Nonetheless, I was there to learn about how medications could assist in restoring the brain’s emotional functioning, and I excitedly engaged with my professors at England’s Maudsley Hospital and Institute of Psychiatry, who were pioneers in the research and clinical use of medications to treat emotional disorders. It was a wonderful experience that I treasure to this day.

Now flash forward several months to the beginning of my residency training at Tufts. I was in my first month of the program, and I was on weekend emergency call at the New England Medical Center emergency room. A nineteen year old young man came in who was in a highly agitated manic state. Armed with my newfound European knowledge about the use of Lithium to treat Manic Depressive Psychosis (later renamed Bipolar Disorder), I admitted him to our inpatient unit and confidently placed him on Lithium. I was really proud of myself. That feeling of pride would turn out to be very short-lived.

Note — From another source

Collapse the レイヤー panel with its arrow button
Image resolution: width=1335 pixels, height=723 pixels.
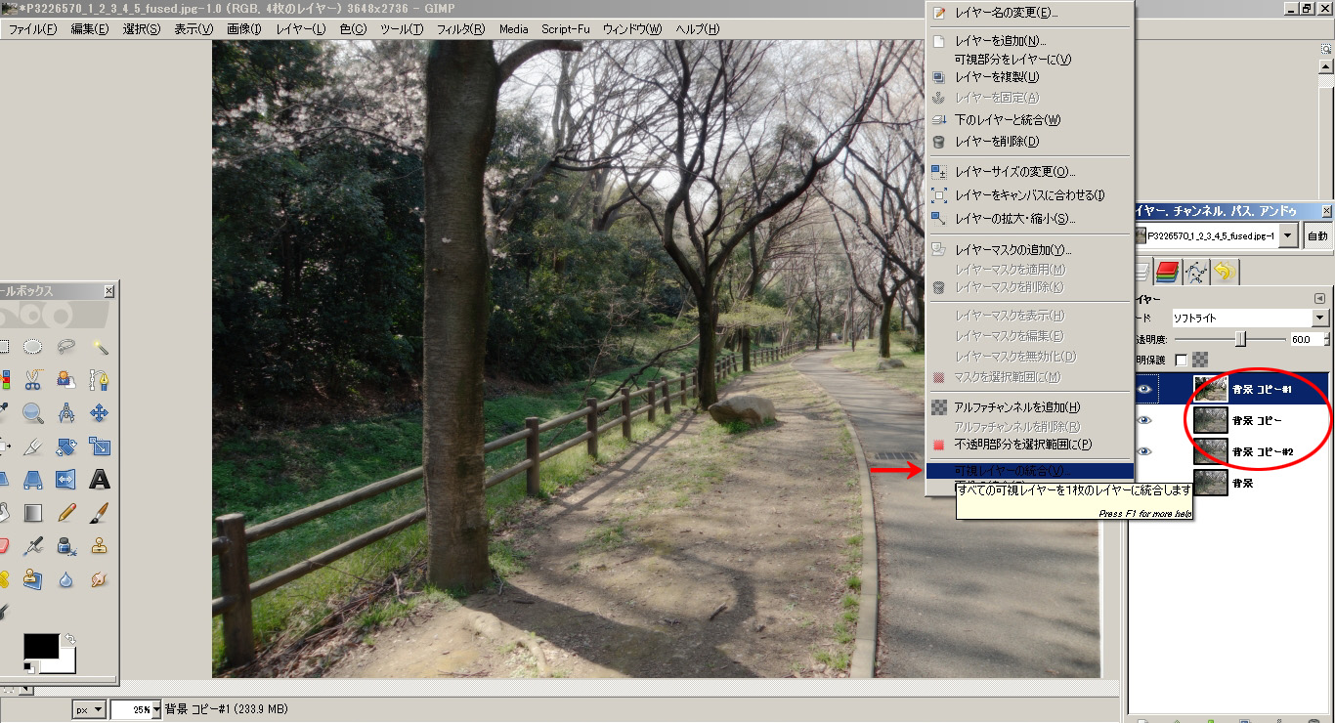pyautogui.click(x=1320, y=298)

On Monday I received an urgent call from the Director of Residency Training at Tufts, who insisted upon seeing me immediately. Nervously entering his office (he was a world famous psychoanalyst), he sat me down and proceeded to rake me over the coals for placing my patient on this “unknown” and “dangerous” substance, Lithium, which I had no right to do, particularly since I hadn’t discussed it with my supervisor (who as a social worker could not advise me on prescribing any medication, so I didn’t see much sense in that requirement).
I was crushed, and when he dismissed me from his office I was convinced that he would terminate me from the program. Shaken by the experience, and looking for an immediate reality check and some support, I went to see one of my supervisors (also a world famous psychoanalyst, with a kindly demeanor) and asked him whether I would be terminated, and what I needed to do to restore my good graces with the Director. My supervisor patiently listened as I described my experiences in London, and what I had learned that I simply tried to apply to my poor manic patient to alleviate his suffering. The supervisor told me that he would intervene with the Director on my behalf, and asked if I could provide him some articles on “that Lithium medication” as he was curious about it. (Interestingly, Lithium was first used to treat patients in Australia by John Cade in 1949 , and this was 1975, one year after the FDA had approved it for use in the United States, so it was not as if I was some wild-eyed radical psychiatrist).

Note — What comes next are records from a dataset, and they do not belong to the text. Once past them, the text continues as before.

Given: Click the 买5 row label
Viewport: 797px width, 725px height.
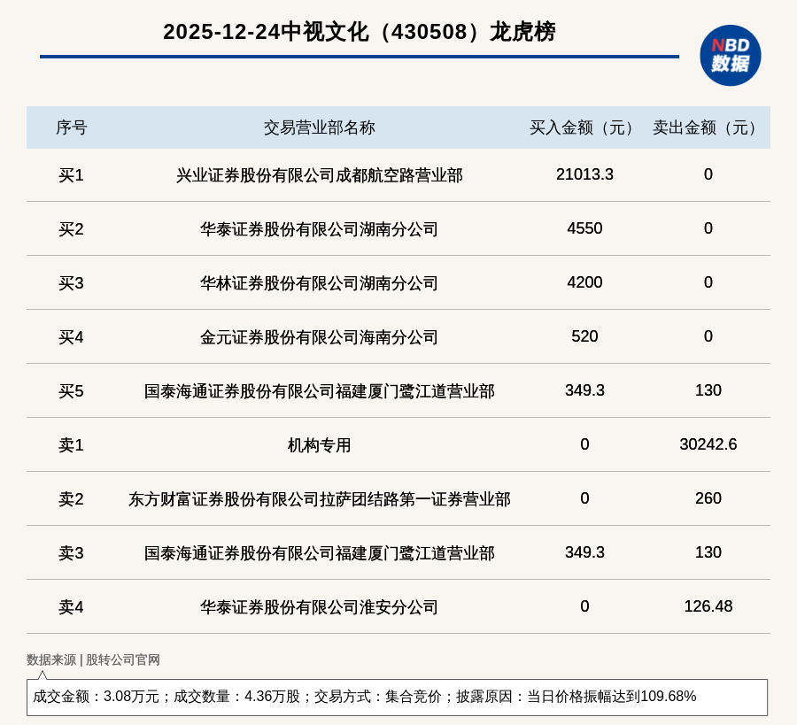Looking at the screenshot, I should point(71,391).
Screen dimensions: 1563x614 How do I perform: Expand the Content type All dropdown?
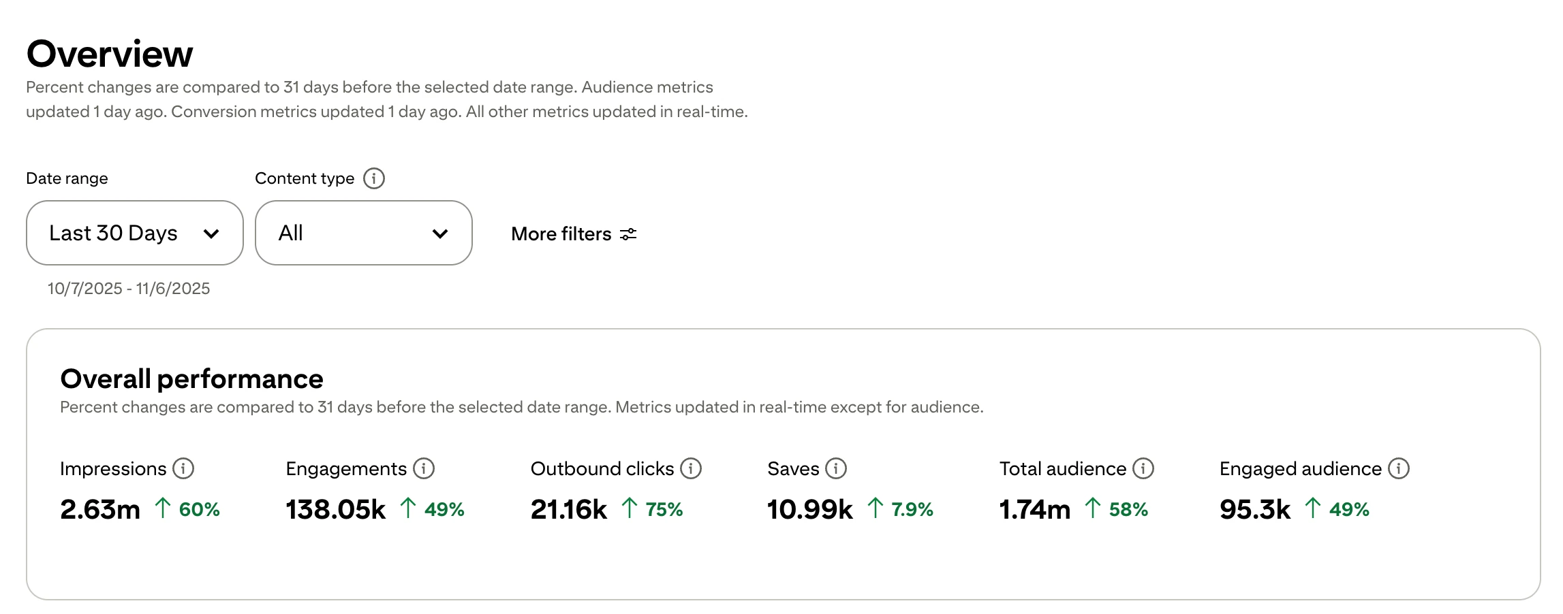click(363, 233)
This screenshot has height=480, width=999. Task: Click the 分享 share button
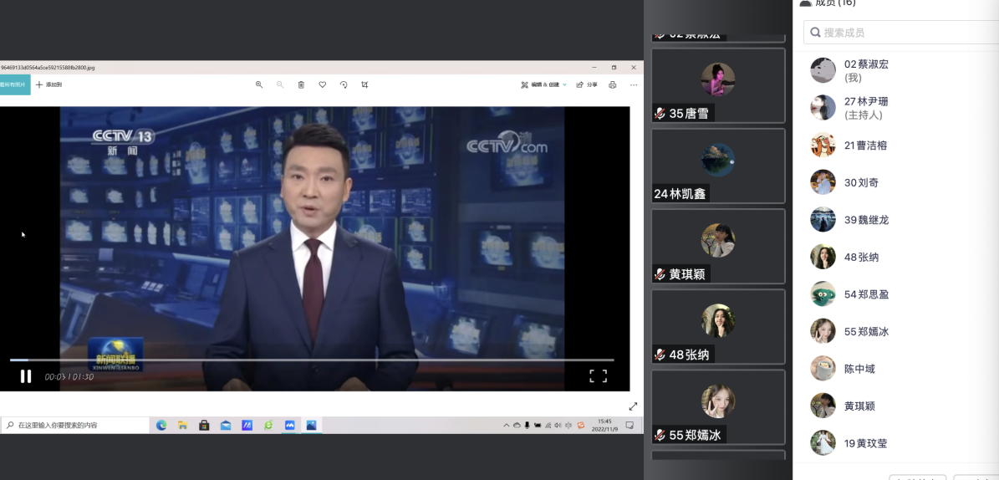(x=587, y=84)
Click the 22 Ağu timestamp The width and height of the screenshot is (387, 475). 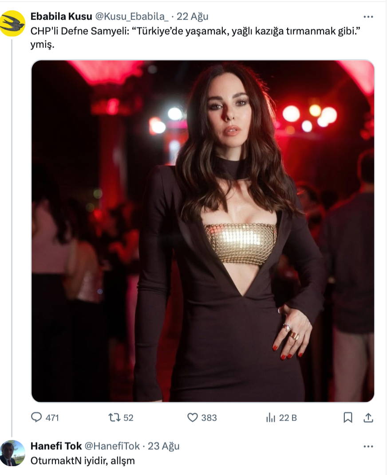pyautogui.click(x=192, y=17)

Relieved, I left his office and was not bounced out of the program. I provided him two articles on the use of Lithium, and we discussed how the Lithium, combined with my seeing my manic patient five times per week in intensive therapy, worked together to help him. Two years later Tufts brought in a new Department Chairman- trained as both a psychoanalyst and a psychopharmacologist. I went from being the radical first year resident to being selected as Chief Resident in my third year, and a member of the medical school faculty the following year.

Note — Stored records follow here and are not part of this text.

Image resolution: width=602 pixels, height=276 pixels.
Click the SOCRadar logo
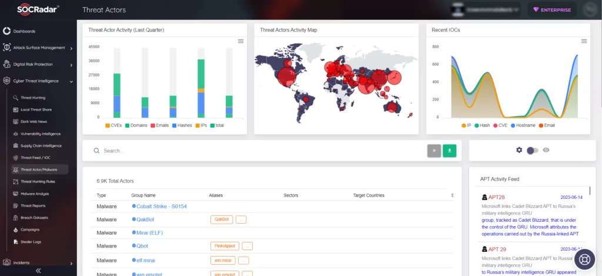point(38,10)
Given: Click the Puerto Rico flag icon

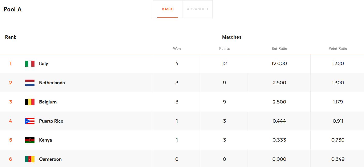Looking at the screenshot, I should (30, 121).
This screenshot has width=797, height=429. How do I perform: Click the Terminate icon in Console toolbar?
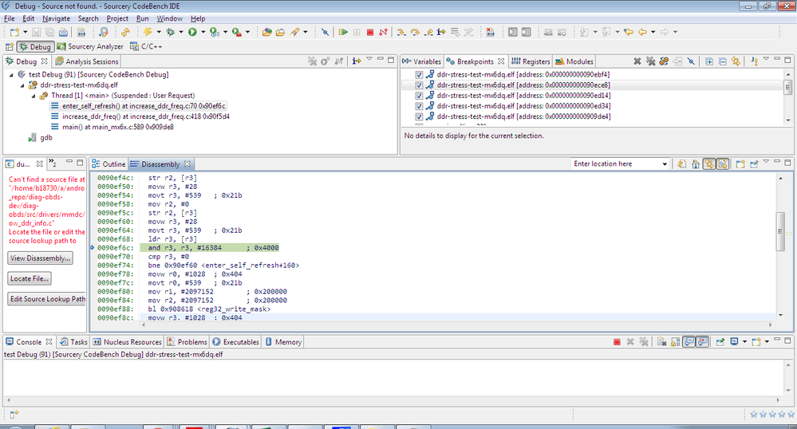point(617,342)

The Golden Age was underway.

Of course what was interpreted as a reckless and a bold move by me at that moment in history is now routine practice, and today treating a manic patient with psychotherapy alone would be considered malpractice. The Biopsychosocial Model of psychiatry is in full bloom – integrating a number of knowledge bases and databases to optimize the care of our patients.

It was my great privilege to go to London to learn psychopharmacology, and an even greater privilege to train in psychotherapy under the tutelage of top psychoanalysts in Boston. I feel grateful for these experiences every day, and remember with fondness and humor my turbulent initiation into The Golden Age of Psychiatry.